The benchmark S&P 500 (SPX) opened 38 points or 0.7% lower today, collapsed to as low as 117 points or 2.0% lower by midday, and now — about an hour before the NYSE close — is only 13 points or 0.2% lower on the session. Why did this happen? What does it mean?
The adjacent chart shows what happened today is that SPX tested major underlying support at 5773 to 5726, which represents the Jan 13th benchmark low and the 200-day moving average, the latter a widely-watched major trend proxy that the index has been trading above since November 2023.
This support area is, from a risk/reward standpoint, an exceptional place for investors to “buy the dip” in anticipation of the current major uptrend resuming. It would actually be more surprising to see SPX collapse below 5726 without a rebound first because the risk/reward opportunity is so good here. The more important question is: can today’s rebound hold?
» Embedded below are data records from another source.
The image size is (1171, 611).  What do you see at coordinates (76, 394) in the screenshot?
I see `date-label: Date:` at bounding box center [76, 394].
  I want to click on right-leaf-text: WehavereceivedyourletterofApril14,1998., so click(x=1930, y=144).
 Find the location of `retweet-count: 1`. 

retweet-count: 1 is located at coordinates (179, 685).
If today’s major bullish reversal from 5726 holds, it could very well become the springboard for the US broad market’s next significant leg higher. If this rebound fails, however, it would indicate a major bearish trend change and would warn of a much deeper and more sustained US broad market decline.
Primary Tactical Resistance is 1.0% to 2.6% above the market at SPX 5895 to 5990 and represents the October 2023 uptrend line, the Feb 3rd benchmark low, and the 50-day MA (minor trend proxy). If today’s bullish reversal was just a knee-jerk reaction to an obvious place to “buy the dip” and no more than that, then today’s rebound should fail at or below SPX 5895 to 5990. A sustained rise back above 5990, however, would indicate the current 2023 major US broad market uptrend is still intact and is resuming.